The former detectives — Manuel Santiago, Martin Devlin and Frank Jastrzembski — played significant roles in the 1993 conviction of Anthony Wright, who has since been exonerated by DNA evidence. They repeated their false claims decades later during a retrial that could have kept the innocent man in prison. The former detectives were charged with perjury and false swearing in official matters after a grand jury presentment recommending the charges was unsealed on Friday.
“After hearing testimony from key witnesses and reviewing evidence, the Grand Jury recommended that Santiago, Devlin, and Jastrzembski be held accountable for lying under oath to condemn an innocent man and cover up their wrongdoing, and for perverting the integrity of law,” Krasner said Friday.

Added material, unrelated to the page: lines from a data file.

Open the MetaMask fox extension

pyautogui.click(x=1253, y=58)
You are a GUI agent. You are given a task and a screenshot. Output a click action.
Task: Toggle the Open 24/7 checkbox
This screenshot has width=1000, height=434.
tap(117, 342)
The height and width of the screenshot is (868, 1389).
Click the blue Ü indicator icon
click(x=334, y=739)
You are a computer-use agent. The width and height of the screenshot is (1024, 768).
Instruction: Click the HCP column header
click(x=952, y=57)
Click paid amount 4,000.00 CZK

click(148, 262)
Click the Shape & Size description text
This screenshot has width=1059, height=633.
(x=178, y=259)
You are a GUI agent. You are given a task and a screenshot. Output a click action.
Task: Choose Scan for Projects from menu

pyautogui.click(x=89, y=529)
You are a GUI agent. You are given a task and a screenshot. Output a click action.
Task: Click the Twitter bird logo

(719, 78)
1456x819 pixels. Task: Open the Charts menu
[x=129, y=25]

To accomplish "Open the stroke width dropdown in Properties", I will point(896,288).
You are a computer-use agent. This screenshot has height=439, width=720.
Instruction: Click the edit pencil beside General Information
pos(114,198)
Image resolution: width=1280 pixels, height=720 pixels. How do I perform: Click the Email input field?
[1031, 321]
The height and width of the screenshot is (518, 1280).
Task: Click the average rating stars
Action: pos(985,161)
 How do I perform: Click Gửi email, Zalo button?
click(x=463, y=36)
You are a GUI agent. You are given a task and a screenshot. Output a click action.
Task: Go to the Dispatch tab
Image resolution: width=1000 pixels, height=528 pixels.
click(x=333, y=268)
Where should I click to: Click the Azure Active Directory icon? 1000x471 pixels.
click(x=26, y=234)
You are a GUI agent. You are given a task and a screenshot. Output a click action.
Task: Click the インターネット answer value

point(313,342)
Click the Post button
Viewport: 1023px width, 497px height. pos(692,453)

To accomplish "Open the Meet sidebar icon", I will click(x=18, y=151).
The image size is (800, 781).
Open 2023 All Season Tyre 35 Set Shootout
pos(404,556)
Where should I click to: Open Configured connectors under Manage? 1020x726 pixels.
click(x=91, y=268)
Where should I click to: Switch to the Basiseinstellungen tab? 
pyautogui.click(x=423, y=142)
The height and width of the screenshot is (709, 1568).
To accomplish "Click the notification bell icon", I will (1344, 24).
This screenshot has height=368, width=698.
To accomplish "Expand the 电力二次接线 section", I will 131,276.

It is exceedingly rare for law enforcement officials to face criminal prosecution in relation to their roles in wrongful convictions. But reviewing wrongful convictions has been a key agenda item for Krasner, one of the leaders of the progressive prosecutor movement. In 2018, his office created the Conviction Integrity Unit, which has helped secure exonerations for 22 people. At least 18 of the exonerated were Black men. The detectives charged on Friday worked on at least four of the cases that the Conviction Integrity Unit has helped overturn.
Wright, who is Black, was wrongfully convicted in 1993 of the 1991 rape and murder of 77-year-old Louise Talley. According to the grand jury presentment, Santiago and Devlin, who were Philadelphia homicide detectives at the time, coerced Wright into signing a false confession less than 24 hours after Talley’s body was found. The confession was “fabricated by the detectives based on their incomplete knowledge of the crime scene and the crime itself,” the presentment read. The confession included claims that would later be disproved by DNA evidence, including that Wright raped and stabbed Talley repeatedly but did not ejaculate.
The detectives used illegal coercive tactics including threatening to “pull [Wright’s] eyes out of and skull-fuck” him, promising that he could go home if he signed the confession, and instructing him to sign the confession without allowing him to read it first, according to the presentment.
Wright, who was 20 at the time, insisted he was innocent and spent hours crying for his mother, who could hear him outside the interrogation room. But desperate to go home, the young man eventually signed the confession. He was arrested immediately and held without bail.
After Wright signed the confession, then-detective Jastrzembski searched Wright’s home for the jeans, Chicago Bulls sweatshirt and Fila sneakers that Wright supposedly confessed to wearing at the time of the crime. He claimed to have found the jeans and the sneakers on the floor and the sweatshirt under the mattress.
A jury convicted Wright in 1993 based on the false confession and the clothing Jastrzembski said he had found. If two more jurors had agreed, Wright would have been sentenced to death instead of life in prison.
In 2014, after extensive litigation by the Innocence Project, Wright’s conviction was overturned based on DNA evidence that proved the confession was false and the clothing was not his. DNA extracted from the semen found in samples from Talley’s rape kit was matched to a man named Robert Byrd who was no longer living by the time of the discovery.
Despite clear, scientific evidence of Wright’s innocence, the Philadelphia District Attorney’s office decided to try Wright for the crime again. (Carlos Vega, one of the prosecutors on the case, mounted an unsuccessful challenge against Krasner during the Philadelphia DA race earlier this year.)
During Wright’s second trial, Santiago, Devlin, and Jastrzembski “testified falsely under oath about both the evidence used to convict Wright and their knowledge of the DNA evidence that ultimately exonerated him,” the grand jury presentment read. Santiago and Jastrzembski testified that the prosecution did not tell them about the results of the DNA testing ahead of the retrial — though they later reversed this claim in depositions for a civil suit. Santiago and Devlin testified that Wright willingly admitted to the crime and that Devlin had transcribed Wright’s oral confession word-for-word as he delivered it.
During cross-examination, Wright’s defense counsel read the confession aloud and asked Devlin to attempt to transcribe it. Devlin was only able to get down six words.
The jury acquitted Wright of all charges after less than an hour of deliberations. Wright was freed after spending 25 years in prison for a crime he didn’t commit.